*Exercise objective:* Convert the stretch of rows from the first line through the line containing "[x=1053, y=119]" into a numbered list, omitting any blank lines.

*Material provided:*
☆ ☆ ☆ ☆ ☆

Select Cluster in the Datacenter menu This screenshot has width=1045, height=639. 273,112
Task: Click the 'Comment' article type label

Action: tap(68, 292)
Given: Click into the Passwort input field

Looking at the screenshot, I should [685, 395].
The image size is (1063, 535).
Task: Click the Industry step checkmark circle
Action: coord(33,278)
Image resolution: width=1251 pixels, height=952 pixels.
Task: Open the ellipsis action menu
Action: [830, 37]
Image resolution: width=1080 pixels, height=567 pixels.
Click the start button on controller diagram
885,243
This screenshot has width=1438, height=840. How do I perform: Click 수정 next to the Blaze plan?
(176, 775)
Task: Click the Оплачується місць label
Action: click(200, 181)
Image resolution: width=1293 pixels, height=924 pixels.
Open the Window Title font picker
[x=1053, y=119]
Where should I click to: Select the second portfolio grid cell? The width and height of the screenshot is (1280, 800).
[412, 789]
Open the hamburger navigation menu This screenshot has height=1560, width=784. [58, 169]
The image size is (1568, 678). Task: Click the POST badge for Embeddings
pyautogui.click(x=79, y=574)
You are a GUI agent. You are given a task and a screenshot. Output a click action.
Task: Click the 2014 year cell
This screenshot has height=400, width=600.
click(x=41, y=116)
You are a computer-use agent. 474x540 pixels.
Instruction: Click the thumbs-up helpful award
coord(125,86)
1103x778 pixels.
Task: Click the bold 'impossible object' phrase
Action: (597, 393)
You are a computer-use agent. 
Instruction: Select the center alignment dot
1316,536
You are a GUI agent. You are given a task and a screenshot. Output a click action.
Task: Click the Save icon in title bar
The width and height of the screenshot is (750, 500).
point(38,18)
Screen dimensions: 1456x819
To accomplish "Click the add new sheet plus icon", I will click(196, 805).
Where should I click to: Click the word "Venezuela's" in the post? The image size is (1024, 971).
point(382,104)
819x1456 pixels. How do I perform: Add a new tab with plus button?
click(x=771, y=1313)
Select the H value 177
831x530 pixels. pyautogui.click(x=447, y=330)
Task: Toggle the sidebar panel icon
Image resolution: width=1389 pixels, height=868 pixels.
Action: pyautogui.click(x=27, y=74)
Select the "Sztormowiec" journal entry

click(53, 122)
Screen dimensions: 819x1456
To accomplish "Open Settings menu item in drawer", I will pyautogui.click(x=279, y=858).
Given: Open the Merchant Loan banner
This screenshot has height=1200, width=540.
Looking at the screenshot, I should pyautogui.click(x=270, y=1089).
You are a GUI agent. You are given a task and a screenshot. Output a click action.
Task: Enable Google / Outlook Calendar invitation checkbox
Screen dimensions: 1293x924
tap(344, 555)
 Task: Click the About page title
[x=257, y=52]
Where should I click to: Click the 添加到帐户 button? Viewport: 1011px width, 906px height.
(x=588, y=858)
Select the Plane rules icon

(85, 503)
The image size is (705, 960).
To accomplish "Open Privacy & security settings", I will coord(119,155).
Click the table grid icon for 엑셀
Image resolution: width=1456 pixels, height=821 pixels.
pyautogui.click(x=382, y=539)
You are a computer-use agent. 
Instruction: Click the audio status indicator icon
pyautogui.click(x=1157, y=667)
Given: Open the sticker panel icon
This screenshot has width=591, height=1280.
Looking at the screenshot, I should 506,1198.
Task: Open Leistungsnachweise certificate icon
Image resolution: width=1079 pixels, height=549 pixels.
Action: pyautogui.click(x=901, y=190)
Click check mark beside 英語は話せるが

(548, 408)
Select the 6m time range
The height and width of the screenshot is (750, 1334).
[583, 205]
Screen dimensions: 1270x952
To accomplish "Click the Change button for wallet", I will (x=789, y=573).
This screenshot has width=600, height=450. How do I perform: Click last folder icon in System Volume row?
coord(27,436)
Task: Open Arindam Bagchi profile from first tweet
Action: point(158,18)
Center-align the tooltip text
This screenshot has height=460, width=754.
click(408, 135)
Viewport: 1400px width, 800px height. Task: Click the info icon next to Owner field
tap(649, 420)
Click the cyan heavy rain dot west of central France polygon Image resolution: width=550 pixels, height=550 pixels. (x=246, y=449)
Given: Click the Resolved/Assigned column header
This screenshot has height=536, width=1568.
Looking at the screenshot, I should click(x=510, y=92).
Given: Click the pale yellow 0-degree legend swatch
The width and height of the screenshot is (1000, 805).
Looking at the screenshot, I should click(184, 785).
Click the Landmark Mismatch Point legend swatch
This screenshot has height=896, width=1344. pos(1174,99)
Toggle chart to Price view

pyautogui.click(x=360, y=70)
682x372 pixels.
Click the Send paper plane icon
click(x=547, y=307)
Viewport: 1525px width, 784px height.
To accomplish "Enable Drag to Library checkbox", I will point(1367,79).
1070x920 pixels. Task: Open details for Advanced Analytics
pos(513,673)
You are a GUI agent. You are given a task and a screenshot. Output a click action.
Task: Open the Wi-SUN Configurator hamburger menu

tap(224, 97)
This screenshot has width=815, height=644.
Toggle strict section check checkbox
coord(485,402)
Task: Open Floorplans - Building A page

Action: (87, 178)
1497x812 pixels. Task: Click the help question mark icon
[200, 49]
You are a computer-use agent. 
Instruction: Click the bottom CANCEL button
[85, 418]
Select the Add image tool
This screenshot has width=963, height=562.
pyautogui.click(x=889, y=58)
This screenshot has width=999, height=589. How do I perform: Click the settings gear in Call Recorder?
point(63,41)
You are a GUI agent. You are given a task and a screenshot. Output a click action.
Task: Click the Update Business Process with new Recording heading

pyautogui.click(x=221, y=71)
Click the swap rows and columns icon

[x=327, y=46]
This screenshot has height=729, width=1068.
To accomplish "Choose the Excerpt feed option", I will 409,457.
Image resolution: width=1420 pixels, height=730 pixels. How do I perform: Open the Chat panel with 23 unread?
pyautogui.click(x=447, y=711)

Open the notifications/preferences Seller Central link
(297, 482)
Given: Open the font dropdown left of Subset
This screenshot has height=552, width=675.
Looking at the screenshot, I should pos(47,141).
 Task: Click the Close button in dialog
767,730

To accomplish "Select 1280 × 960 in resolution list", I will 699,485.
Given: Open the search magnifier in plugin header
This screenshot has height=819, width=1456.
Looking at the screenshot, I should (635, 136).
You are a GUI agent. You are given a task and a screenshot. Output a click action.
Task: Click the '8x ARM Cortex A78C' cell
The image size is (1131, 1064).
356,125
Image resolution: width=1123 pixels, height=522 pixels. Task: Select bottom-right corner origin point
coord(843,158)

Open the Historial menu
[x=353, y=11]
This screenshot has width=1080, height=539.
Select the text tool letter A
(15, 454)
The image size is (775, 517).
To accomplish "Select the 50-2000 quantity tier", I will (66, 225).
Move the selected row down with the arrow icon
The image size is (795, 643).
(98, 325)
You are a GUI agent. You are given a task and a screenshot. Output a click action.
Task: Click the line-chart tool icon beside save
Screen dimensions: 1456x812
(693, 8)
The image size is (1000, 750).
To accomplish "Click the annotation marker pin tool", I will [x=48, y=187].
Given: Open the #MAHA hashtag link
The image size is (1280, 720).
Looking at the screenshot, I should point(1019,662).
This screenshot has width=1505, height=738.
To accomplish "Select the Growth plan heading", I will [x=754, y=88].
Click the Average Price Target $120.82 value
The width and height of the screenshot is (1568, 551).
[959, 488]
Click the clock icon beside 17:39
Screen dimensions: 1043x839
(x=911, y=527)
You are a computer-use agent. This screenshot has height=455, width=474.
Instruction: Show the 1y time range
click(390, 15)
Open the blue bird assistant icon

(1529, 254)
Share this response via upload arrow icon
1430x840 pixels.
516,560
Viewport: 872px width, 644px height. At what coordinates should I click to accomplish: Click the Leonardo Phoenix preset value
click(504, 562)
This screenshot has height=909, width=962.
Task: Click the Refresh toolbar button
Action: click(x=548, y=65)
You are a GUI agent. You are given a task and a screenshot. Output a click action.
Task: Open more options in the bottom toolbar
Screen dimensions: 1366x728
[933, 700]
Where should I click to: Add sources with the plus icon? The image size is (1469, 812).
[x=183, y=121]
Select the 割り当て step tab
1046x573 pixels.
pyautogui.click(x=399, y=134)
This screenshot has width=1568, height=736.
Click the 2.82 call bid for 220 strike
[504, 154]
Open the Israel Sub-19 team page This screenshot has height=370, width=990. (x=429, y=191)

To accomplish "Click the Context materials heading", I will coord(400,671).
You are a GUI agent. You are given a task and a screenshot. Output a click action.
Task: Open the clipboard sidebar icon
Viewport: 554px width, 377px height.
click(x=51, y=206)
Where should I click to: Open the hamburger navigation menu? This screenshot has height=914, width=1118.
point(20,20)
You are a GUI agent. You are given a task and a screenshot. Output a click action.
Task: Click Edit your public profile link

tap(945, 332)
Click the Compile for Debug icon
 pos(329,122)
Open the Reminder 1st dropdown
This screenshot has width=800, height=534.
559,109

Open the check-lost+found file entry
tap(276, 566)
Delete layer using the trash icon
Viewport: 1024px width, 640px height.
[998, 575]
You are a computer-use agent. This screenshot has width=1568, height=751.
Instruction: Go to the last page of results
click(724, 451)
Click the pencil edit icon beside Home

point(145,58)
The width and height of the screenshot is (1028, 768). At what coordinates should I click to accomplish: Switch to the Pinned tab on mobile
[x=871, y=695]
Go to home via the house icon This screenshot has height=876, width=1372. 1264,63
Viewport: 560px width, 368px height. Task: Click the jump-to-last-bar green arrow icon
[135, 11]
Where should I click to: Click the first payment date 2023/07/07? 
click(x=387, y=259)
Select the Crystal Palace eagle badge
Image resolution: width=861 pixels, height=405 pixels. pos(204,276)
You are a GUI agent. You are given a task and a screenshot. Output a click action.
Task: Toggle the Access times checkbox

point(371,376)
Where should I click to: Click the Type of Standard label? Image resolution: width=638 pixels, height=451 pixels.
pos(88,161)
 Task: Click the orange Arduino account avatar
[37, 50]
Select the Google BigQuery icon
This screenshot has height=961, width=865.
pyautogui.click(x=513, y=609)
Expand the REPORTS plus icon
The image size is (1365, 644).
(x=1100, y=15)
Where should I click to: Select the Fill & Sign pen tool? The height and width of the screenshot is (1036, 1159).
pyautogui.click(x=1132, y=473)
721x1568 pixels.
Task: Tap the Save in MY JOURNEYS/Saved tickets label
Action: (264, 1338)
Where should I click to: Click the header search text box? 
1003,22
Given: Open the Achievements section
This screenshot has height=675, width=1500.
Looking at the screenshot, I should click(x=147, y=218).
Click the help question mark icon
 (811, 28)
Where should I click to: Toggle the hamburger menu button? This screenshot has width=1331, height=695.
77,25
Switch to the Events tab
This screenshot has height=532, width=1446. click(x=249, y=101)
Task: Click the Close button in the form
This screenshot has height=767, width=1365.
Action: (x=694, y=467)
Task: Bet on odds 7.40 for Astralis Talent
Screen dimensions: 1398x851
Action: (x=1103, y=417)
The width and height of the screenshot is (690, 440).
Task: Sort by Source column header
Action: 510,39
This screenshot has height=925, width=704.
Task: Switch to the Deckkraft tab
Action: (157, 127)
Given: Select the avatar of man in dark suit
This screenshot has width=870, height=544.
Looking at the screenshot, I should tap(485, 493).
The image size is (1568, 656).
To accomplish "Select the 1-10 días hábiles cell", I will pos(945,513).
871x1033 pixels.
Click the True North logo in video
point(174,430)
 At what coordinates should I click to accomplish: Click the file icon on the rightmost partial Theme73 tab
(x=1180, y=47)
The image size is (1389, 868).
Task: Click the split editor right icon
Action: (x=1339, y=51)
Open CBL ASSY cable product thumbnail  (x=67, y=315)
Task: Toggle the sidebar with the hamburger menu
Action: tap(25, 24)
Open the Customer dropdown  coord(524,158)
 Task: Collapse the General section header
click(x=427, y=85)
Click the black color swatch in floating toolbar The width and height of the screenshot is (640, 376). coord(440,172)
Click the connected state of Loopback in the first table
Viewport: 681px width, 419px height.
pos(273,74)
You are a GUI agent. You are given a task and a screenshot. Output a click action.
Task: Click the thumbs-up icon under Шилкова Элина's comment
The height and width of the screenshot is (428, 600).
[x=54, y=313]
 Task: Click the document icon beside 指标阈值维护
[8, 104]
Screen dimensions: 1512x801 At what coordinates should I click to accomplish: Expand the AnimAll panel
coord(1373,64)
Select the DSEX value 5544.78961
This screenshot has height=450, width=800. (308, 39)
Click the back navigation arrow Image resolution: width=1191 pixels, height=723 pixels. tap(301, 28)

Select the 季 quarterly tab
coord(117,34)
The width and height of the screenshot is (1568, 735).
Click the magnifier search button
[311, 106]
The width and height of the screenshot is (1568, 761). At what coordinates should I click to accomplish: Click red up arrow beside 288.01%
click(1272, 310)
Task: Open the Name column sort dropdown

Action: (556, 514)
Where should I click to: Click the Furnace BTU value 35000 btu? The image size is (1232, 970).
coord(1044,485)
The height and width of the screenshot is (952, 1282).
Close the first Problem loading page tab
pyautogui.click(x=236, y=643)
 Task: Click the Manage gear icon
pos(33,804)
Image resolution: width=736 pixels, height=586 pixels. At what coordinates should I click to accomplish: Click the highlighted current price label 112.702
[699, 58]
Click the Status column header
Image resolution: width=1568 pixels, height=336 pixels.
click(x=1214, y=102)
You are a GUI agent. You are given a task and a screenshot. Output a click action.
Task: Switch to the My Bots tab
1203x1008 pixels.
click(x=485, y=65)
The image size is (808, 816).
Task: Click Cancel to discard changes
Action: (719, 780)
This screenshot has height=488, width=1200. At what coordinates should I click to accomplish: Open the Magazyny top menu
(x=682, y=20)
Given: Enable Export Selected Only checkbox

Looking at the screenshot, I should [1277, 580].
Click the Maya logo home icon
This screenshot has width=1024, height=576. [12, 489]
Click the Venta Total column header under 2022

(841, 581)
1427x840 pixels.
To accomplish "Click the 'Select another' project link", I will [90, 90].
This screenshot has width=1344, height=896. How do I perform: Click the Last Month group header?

☆ ☆ ☆ ☆ ☆

*Problem solution:*
1. Select Cluster in the Datacenter menu This screenshot has width=1045, height=639. 273,112
2. Task: Click the 'Comment' article type label
3. Action: tap(68, 292)
4. Given: Click into the Passwort input field
5. Looking at the screenshot, I should [685, 395].
6. The image size is (1063, 535).
7. Task: Click the Industry step checkmark circle
8. Action: coord(33,278)
9. Image resolution: width=1251 pixels, height=952 pixels.
10. Task: Open the ellipsis action menu
11. Action: [830, 37]
12. Image resolution: width=1080 pixels, height=567 pixels.
13. Click the start button on controller diagram
14. 885,243
15. This screenshot has width=1438, height=840. How do I perform: Click 수정 next to the Blaze plan?
16. (176, 775)
17. Task: Click the Оплачується місць label
18. Action: click(200, 181)
19. Image resolution: width=1293 pixels, height=924 pixels.
20. Open the Window Title font picker
21. [x=1053, y=119]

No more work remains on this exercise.